Western Riverside County electricity supplier shuts down after bankruptcy – press enterprise
Western Community Energy is withdrawing from the electricity business.
Following its bankruptcy filing last month, Western, a government agency responsible for providing electricity to 113,000 customers in six towns in western Riverside County, began the process of winding up operations and transferring clients to Southern California Edison.
The Western Community board of directors voted on June 9 to file an “opt-out” request with the California Public Utilities Commission. This means that Western, which serves Eastvale, Jurupa Valley, Norco, Wildomar, Perris and Hemet, “is going out of business and will no longer serve clients,” said Terrie Prosper, who manages the commission’s media relations, in a statement. E-mail.
Western “will continue to operate to work with the legislature and member entities to secure funding for Covid defaults and potential rebate for customers who have fallen behind due to Covid, as well as to work with its creditors to settle their claims. debts, ”Western spokeswoman Elisa Laurel said via email on Monday, June 14.
After consulting with the commission and Edison, Western decided to opt out “because it became clear that WCE would not have sufficient financial resources to continue purchasing power for its customers until July,” a statement said. Western Press Release.
“In particular, WCE has been affected by the decision of power producers to terminate contracts for the supply of electricity during the summer months,” the statement said. “Without this energy, WCE has been forced to purchase power at market prices which fluctuate daily and are currently high due to anticipated demand as temperatures exceed 100 degrees over the next several weeks.”
The unsubscribe process is expected to take two weeks, according to the statement, which was released on Friday, June 11. Taxpayers in Western’s six towns automatically got their electricity from Western unless they opt out.
Opting out “is the best solution that ensures little or no impact to WCE customers, which is the top priority of WCE and SCE,” Eastvale City Council member Todd Rigby, chairman of the Board of Directors, said in the statement.

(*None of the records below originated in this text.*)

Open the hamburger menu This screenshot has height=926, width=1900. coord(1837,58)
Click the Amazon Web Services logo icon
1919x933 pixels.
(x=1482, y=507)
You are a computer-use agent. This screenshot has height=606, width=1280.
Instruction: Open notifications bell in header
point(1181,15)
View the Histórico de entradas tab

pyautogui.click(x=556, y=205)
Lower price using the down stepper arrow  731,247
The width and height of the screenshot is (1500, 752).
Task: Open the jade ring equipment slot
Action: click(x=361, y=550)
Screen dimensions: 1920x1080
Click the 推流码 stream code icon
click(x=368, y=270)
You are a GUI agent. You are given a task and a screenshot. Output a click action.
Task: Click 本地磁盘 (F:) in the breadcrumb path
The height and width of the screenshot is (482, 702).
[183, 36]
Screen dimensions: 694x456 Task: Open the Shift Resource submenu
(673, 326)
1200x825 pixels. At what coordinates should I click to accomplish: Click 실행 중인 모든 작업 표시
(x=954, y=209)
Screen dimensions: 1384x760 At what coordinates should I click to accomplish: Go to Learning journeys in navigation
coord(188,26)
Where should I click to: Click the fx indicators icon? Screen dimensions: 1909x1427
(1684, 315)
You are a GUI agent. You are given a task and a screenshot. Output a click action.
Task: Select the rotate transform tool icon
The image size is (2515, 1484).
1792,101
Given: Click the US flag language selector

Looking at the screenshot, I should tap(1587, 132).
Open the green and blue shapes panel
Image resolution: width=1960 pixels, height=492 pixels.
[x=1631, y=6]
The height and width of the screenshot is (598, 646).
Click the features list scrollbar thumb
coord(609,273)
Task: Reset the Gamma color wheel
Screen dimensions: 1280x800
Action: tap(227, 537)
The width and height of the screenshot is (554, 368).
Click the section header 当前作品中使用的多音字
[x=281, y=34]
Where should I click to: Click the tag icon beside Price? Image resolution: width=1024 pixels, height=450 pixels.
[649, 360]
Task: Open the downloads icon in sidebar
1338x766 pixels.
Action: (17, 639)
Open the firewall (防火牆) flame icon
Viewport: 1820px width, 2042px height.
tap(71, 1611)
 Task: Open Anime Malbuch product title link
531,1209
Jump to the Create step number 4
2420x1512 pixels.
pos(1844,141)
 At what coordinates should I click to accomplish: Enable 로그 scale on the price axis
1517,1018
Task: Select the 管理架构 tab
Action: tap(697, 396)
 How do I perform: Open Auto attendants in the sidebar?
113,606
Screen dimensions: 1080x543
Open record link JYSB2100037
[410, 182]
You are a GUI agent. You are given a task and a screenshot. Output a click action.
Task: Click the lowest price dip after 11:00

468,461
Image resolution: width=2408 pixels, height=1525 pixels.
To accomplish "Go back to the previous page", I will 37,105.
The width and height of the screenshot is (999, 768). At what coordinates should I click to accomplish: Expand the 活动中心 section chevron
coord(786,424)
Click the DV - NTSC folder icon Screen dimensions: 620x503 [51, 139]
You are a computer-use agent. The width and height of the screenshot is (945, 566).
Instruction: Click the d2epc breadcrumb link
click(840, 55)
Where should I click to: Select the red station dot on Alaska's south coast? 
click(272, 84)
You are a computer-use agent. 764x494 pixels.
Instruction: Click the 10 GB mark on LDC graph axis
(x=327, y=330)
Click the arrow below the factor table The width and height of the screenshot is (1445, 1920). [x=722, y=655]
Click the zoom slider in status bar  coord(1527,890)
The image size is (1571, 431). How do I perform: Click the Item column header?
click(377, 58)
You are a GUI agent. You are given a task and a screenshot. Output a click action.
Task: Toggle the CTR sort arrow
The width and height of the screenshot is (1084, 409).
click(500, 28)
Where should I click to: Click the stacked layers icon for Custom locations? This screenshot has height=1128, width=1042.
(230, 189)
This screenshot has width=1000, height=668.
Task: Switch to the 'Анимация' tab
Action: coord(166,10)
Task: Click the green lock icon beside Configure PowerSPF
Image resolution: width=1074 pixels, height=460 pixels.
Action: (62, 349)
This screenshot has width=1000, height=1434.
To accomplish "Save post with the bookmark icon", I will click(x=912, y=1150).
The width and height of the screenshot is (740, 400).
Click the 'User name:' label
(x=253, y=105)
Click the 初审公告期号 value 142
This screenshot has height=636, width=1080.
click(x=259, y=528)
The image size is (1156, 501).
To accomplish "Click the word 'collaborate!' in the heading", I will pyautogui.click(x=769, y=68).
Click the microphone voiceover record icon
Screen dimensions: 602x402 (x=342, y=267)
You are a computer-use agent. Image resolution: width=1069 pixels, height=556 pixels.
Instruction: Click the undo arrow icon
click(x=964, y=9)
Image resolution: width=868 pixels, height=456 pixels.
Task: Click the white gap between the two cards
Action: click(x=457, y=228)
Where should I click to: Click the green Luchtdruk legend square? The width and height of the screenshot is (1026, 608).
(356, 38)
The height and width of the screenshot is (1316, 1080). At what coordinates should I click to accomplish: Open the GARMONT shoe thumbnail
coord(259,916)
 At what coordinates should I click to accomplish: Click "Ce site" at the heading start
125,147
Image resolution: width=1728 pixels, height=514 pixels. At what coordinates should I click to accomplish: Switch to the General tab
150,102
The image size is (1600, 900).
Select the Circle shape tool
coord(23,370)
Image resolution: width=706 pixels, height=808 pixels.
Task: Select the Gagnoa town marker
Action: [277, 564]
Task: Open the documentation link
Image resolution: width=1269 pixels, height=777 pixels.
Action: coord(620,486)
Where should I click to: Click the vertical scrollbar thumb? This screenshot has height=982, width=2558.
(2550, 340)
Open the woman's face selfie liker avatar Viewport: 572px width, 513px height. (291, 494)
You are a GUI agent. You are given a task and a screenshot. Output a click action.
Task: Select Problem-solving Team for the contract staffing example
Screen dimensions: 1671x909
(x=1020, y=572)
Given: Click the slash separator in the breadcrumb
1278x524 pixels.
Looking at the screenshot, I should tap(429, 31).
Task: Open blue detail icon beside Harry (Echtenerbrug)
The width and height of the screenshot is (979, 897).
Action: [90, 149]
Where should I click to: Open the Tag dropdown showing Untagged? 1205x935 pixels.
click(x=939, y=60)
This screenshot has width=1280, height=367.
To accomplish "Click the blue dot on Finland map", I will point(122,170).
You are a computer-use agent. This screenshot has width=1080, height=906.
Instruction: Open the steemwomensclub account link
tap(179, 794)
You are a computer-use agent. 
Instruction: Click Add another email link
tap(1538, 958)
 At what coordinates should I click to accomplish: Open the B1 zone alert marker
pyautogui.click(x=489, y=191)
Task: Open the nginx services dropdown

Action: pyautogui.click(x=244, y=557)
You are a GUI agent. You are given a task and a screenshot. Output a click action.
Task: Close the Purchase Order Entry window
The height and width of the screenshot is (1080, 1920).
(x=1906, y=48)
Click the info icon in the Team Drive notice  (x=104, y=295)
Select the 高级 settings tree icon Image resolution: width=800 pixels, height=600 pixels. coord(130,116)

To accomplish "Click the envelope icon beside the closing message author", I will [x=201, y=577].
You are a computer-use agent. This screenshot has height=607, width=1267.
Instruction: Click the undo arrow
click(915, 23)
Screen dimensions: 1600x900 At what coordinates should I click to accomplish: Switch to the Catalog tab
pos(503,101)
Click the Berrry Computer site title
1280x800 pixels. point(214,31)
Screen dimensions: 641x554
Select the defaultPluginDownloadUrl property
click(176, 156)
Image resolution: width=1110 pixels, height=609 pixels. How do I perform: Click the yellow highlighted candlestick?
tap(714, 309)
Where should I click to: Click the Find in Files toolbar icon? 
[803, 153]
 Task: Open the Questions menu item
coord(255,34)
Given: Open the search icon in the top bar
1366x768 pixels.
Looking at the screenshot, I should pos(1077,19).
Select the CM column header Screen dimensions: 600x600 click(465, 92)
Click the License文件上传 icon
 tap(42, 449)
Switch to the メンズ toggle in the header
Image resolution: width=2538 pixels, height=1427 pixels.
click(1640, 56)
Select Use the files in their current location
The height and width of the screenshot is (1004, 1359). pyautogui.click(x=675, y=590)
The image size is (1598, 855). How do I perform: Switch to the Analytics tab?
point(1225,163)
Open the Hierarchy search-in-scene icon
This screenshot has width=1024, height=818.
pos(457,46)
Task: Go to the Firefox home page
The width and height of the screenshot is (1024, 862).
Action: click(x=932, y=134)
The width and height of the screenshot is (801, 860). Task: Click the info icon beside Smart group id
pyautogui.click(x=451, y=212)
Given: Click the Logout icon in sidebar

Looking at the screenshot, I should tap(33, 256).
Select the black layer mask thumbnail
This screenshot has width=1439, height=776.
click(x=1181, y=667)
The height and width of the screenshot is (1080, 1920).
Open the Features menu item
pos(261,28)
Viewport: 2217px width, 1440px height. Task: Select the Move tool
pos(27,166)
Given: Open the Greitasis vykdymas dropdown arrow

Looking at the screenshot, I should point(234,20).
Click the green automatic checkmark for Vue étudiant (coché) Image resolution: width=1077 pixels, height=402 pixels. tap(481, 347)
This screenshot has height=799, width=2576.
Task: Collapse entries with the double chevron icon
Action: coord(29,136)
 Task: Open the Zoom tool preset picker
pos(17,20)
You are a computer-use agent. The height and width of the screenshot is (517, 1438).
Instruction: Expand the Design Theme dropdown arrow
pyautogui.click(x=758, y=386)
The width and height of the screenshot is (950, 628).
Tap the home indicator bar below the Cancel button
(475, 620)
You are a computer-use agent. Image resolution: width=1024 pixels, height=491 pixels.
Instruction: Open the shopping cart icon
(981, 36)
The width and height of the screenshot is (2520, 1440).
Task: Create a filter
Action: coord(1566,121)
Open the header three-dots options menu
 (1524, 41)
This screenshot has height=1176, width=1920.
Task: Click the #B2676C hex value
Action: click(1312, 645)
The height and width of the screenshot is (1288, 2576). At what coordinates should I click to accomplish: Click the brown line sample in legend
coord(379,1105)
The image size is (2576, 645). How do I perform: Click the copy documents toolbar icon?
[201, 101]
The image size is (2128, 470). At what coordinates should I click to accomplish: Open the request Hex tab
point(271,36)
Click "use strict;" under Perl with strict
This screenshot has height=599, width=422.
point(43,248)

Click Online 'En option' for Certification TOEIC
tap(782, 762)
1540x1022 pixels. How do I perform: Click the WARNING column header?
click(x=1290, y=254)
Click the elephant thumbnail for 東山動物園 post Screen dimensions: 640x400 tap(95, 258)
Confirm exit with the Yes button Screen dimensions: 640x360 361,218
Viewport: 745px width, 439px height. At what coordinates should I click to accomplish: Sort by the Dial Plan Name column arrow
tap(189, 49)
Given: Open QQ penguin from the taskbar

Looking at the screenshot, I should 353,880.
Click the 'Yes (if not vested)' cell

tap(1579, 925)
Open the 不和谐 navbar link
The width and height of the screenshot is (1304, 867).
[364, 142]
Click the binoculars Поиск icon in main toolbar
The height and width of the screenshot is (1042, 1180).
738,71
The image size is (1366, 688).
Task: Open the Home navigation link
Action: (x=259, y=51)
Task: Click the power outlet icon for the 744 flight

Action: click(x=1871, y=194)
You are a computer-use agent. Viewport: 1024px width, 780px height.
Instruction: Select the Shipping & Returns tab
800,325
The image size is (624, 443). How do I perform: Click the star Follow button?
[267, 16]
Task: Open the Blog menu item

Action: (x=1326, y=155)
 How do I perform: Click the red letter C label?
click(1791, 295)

Western Board of Directors.
“We are working closely with SCE on an orderly and efficient transfer, and both organizations are committed to ensuring that there will be minimal impacts and no downtime for customers.”
In a telephone interview, Edison spokesperson Diane Castro said the utility was working with Western to “ensure that any impact on customers during the transition is minimized.”
Western, which began in 2016 with the goal of using cities’ bargaining power to ensure cheaper electricity for residents, filed for Chapter 9 bankruptcy in federal court after a council vote. administration on May 24. The agency owes at least $ 27 million to its creditors, including $ 12 million to Edison.
Officials blamed bankruptcy on a perfect storm of events, with the coronavirus pandemic leading to a moratorium on power cuts for non-paying customers – defaults were on average 10 times higher than industry standards in 2020, according to Western – to higher than expected demand for electricity due to a heat wave in August and the inability to use pandemic relief funds to replenish the country’s finances. agency.
From the start, Western has insisted that customers will not see any disruption in service. Last month, Laurel warned that the average Western taxpayer could see their bill increase between $ 5 and $ 10 per month.
These increases were expected after the bankruptcy filing and will no longer occur, Laurel said via email Monday.
According to Western, Edison has the right to recoup “re-entry” costs to offset administrative, energy and other costs associated with supporting Western customers.
If Western does not pay the re-entry fees on time, Edison could recover them from customers, the statement said, adding that the fee amounts are still being determined.
Western customers will revert to “standard bundled tariffs” under Edison, which has traditionally processed the agency’s bills for electricity use, according to Western’s press release.
Laurel said that Edison’s and Western’s rates “are generally only several percentage points apart. Once customers return to (Edison), their overall electricity bill should be the same or potentially less than what they paid (Western).